ASSIGNMENT:
Going down the data below, set down exactly the line with "Select the yellow" and each line after it through the line with "Select the Tech tab"; no other lines.

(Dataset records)
# # #

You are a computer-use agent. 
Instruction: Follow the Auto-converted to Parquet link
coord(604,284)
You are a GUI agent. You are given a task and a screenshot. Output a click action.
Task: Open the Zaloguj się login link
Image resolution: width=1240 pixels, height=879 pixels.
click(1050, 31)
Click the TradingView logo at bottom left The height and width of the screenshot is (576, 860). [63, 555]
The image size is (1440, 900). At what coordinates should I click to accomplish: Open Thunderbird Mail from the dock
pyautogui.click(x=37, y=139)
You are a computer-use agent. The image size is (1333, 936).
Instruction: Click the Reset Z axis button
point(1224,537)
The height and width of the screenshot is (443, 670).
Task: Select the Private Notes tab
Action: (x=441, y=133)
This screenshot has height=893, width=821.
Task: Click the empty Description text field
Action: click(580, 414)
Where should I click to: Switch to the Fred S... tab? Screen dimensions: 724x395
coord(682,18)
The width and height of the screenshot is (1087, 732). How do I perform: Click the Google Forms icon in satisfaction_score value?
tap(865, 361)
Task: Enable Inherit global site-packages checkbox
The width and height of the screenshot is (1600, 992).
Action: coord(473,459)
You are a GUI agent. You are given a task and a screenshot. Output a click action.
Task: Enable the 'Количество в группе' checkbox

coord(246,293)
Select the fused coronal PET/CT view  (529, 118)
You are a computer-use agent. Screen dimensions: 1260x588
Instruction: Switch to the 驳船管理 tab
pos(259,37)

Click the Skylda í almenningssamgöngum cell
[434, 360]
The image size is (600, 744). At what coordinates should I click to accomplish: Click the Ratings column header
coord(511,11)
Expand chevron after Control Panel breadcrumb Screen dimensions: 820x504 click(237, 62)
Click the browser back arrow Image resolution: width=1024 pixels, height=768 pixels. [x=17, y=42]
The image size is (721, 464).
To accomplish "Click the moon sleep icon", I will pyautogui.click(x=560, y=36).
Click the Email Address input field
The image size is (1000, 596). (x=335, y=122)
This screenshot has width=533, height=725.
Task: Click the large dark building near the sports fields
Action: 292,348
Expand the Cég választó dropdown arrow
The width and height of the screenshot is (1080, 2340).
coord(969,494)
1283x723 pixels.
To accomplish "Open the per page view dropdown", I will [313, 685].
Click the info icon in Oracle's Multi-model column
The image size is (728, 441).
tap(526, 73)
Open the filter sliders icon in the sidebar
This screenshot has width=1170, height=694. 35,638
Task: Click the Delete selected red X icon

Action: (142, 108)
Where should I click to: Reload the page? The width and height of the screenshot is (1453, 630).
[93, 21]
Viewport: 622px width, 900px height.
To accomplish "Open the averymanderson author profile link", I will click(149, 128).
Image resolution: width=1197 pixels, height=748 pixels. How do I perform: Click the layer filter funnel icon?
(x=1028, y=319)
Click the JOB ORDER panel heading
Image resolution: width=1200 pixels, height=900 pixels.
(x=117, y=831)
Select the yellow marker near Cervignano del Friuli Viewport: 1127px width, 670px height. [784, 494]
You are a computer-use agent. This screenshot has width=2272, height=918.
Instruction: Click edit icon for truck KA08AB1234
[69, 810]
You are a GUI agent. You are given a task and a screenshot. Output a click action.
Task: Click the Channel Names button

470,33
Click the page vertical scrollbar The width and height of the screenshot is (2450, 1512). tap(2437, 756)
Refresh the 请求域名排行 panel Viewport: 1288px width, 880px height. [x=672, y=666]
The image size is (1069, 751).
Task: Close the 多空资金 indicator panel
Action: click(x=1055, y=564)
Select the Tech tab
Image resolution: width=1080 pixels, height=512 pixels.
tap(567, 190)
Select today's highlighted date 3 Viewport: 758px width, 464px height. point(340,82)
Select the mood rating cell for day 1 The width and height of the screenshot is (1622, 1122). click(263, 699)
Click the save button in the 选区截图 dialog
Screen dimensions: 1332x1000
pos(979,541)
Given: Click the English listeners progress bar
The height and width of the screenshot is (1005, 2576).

# # #

RESPONSE TO THIS EXERCISE:
Select the yellow marker near Cervignano del Friuli Viewport: 1127px width, 670px height. [784, 494]
You are a computer-use agent. This screenshot has width=2272, height=918.
Instruction: Click edit icon for truck KA08AB1234
[69, 810]
You are a GUI agent. You are given a task and a screenshot. Output a click action.
Task: Click the Channel Names button

470,33
Click the page vertical scrollbar The width and height of the screenshot is (2450, 1512). tap(2437, 756)
Refresh the 请求域名排行 panel Viewport: 1288px width, 880px height. [x=672, y=666]
The image size is (1069, 751).
Task: Close the 多空资金 indicator panel
Action: click(x=1055, y=564)
Select the Tech tab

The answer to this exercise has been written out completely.